A lors que nous nous apprêtions à diffuser ce numéro, un communiqué nous informe que les taxis du Loiret sont également, comme tant d’autres de leurs confrères, dans l’impasse. Pour preuve, ils ont boycotté pour la seconde fois la commission préfectorale qui devait se dérouler hier afin de « protester contre l’irréalité qui règne dans [leur] département en matière de gestion de [leur] profession ». Un peu d’humour n’ayant jamais fait de mal, nous leur dédions cette petite fable empruntée à Dominique Dupagne, un médecin qui n’a pas sa langue dans sa poche ainsi que vous pourrez le lire dans ce numéro.
« Deux universités ont pour habitude de se confronter chaque année dans une course d’aviron. Le doyen de l’université A, qui a perdu les deux courses précédentes contre l’université B, décide d’appliquer à son équipe les techniques de management modernes enseignées dans son établissement. Il débloque un budget conséquent pour ce projet et fait appel au cabinet de conseil fondé par d’anciens élèves. Les deux équipes s’entraînent dur.

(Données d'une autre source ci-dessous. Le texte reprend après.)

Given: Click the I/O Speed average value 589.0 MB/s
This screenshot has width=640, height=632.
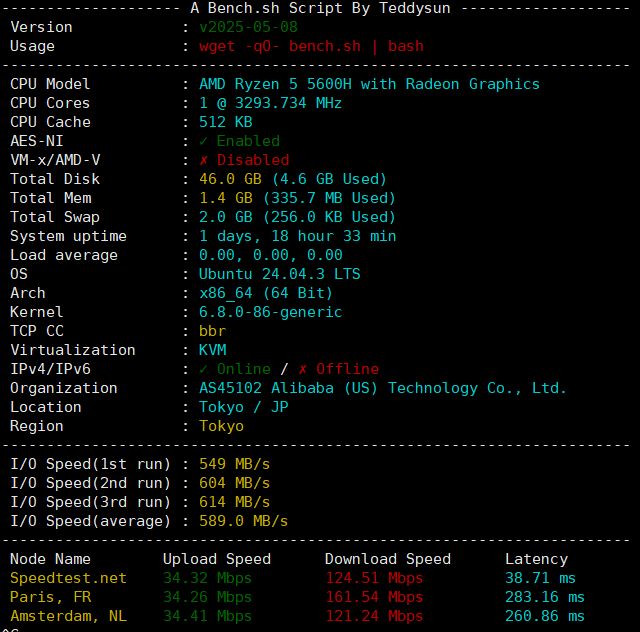Looking at the screenshot, I should (x=244, y=521).
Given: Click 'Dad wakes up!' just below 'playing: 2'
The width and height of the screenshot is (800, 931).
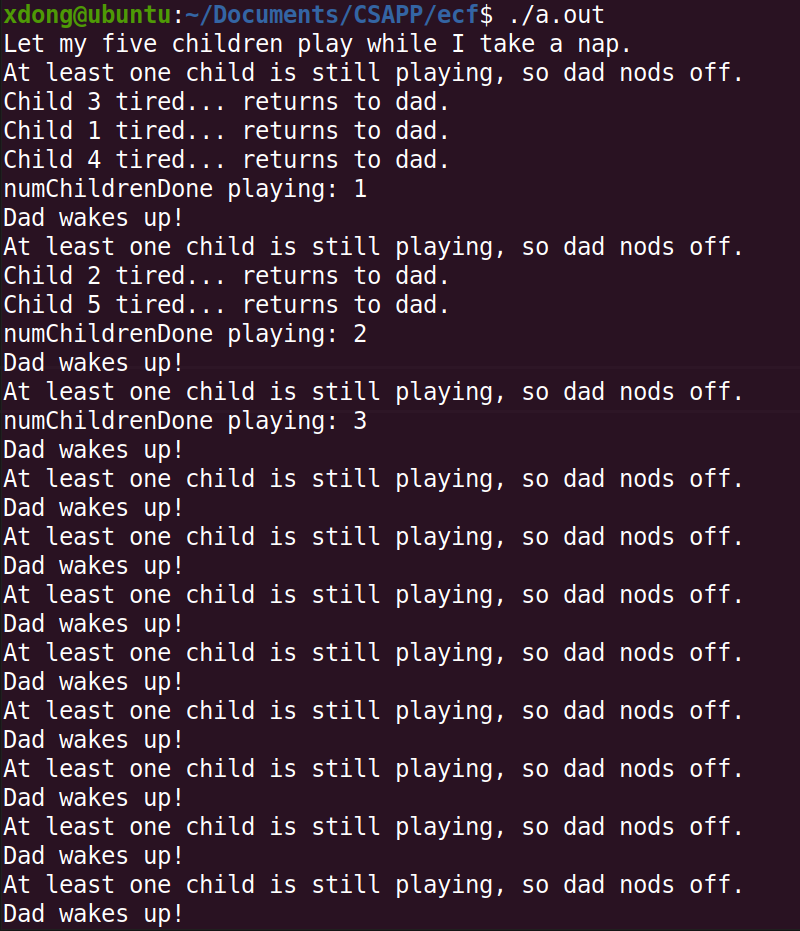Looking at the screenshot, I should click(x=93, y=363).
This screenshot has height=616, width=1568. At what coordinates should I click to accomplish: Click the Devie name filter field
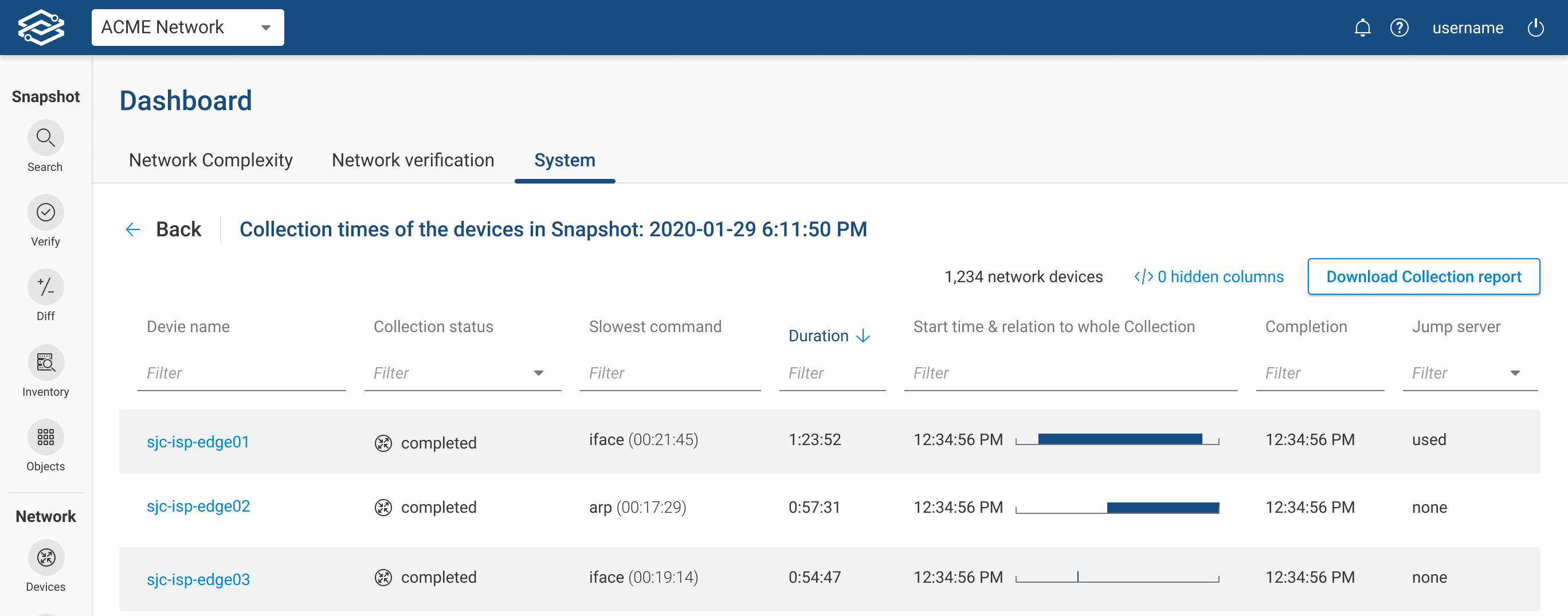click(x=242, y=373)
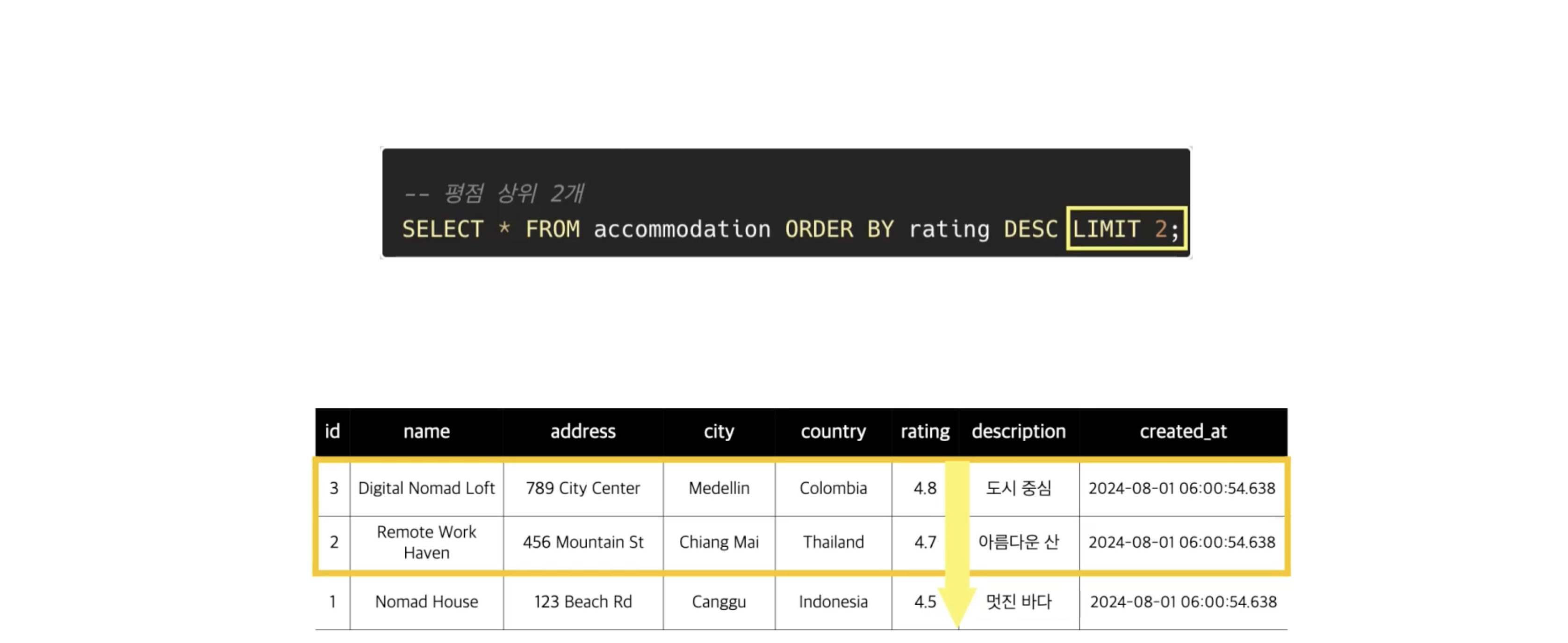1568x643 pixels.
Task: Select the Remote Work Haven cell
Action: (427, 542)
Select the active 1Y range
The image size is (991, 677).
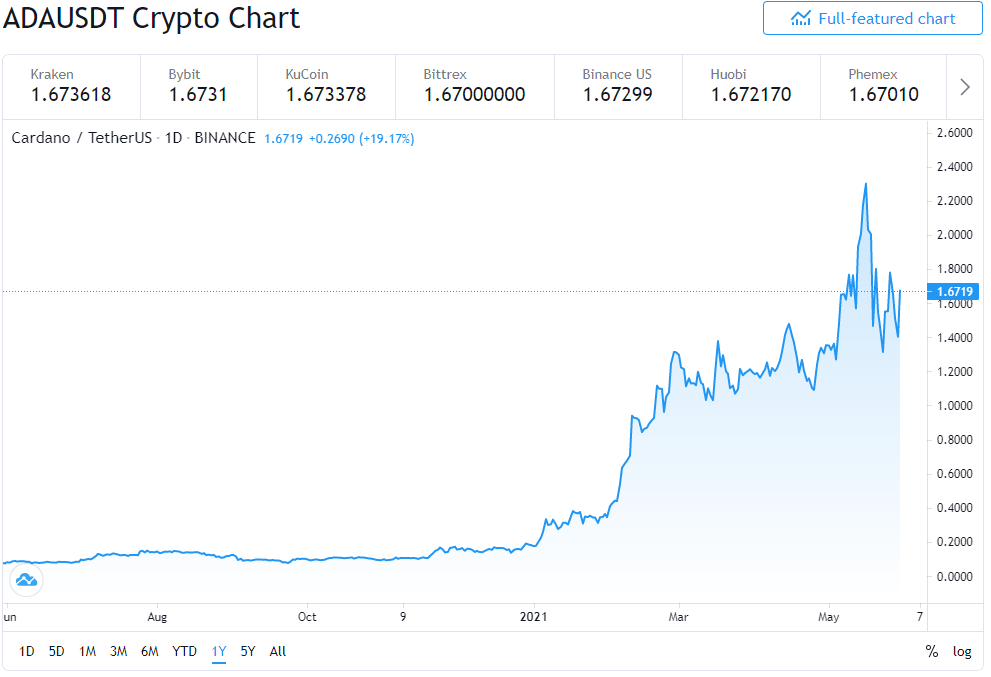(219, 652)
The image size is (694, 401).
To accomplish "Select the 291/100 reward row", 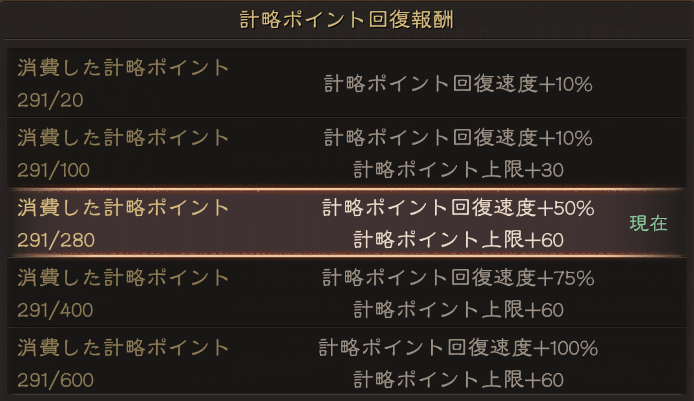I will [347, 153].
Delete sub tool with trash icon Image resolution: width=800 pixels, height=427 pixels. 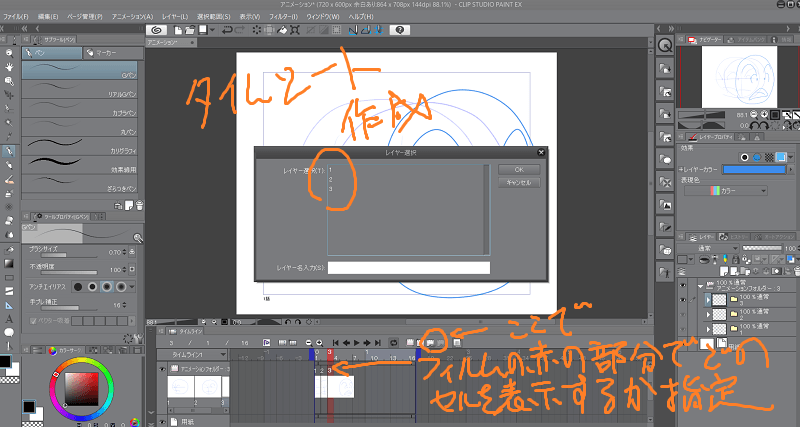click(138, 203)
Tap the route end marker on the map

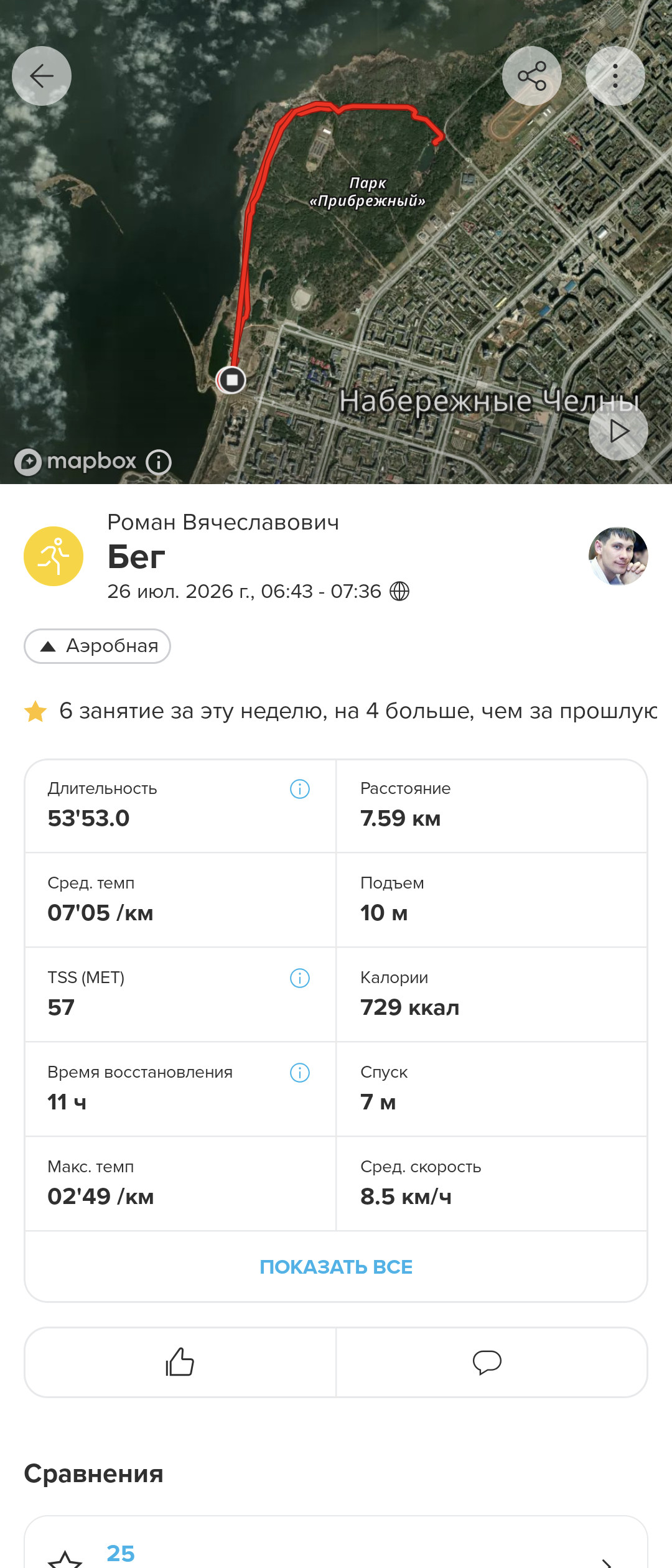pos(231,380)
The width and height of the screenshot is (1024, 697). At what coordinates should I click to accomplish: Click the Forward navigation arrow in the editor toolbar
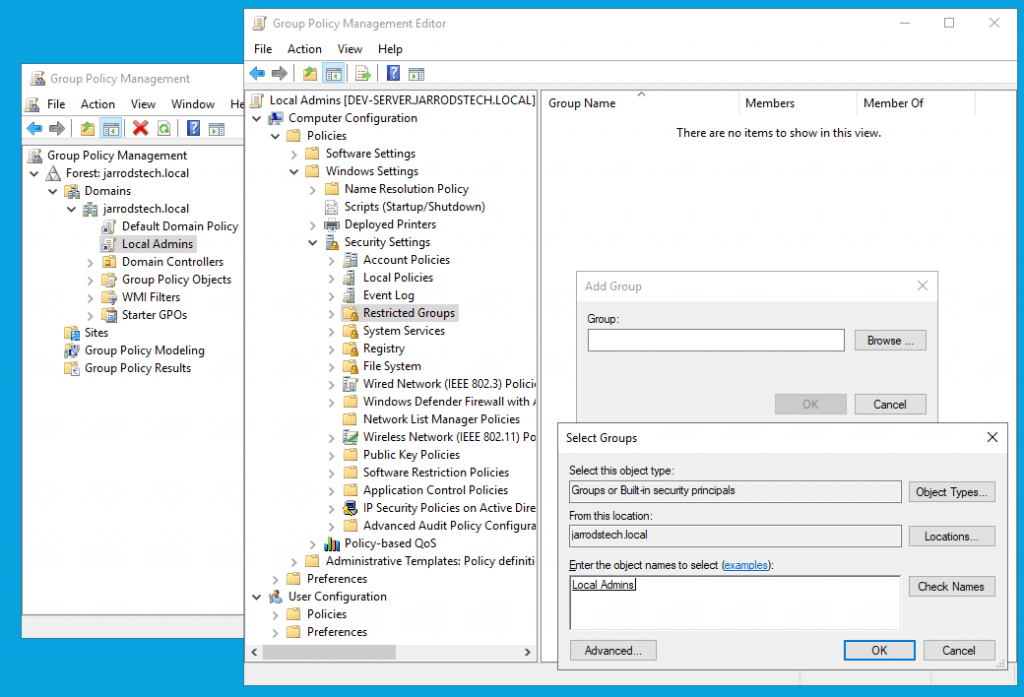tap(279, 73)
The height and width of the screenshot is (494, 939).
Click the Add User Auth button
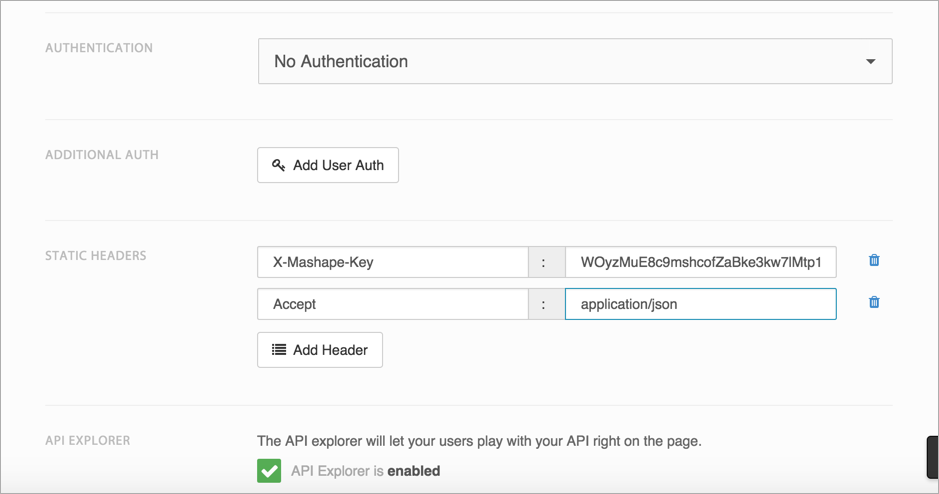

À l’heure de la compétition, le bateau A perd de justesse.
Très vexés par cet échec, le doyen de l’université A et les consultants se réunissent pour en rechercher les causes.
Un audit de haut niveau est ordonné. Après enquête, elle constate que l’équipe A est constituée d’un barreur, de cinq consultants et de trois rameurs, alors que l’équipe B comporte un barreur et huit rameurs. La direction décide de se donner les moyens de la victoire pour l’année suivante
et confie cette mission à un groupe d’experts reconnus qui proposent de procéder à une réorganisation totale du bateau A.
Des modifications structurelles intégrant un processus qualité avec des contrôles réguliers des procédures appliquées doit améliorer le rendement et la productivité. La nouvelle équipe comprend désormais un directeur général d’aviron, un directeur adjoint d’aviron, un manager d’aviron, un superviseur d’aviron, un consultant qualité, un contrôleur de gestion, un chargé de la communication interne, un barreur et… un rameur !
Il est demandé au rameur de rédiger un rapport d’activité tous les vingt coups de rame et une brève réunion de suivi et d’évaluation des objectifs est programmée tous les kilomètres. La course a lieu et l’équipe A termine cette fois avec trois kilomètres de retard sur l’équipe B. Le doyen et les consultants sont profondément affectés et prennent une décision rapide, mais logique et courageuse :
ils licencient le rameur, celui-ci n’ayant pas atteint ses objectifs.
Ils vendent le bateau et annulent tous les investissements prévus. Avec l’argent ainsi économisé, le doyen rénove son bureau, l’associé en charge du projet octroie une prime aux managers, superviseurs ainsi que directeurs et s’attribue une indemnité exceptionnelle de fin de mission. »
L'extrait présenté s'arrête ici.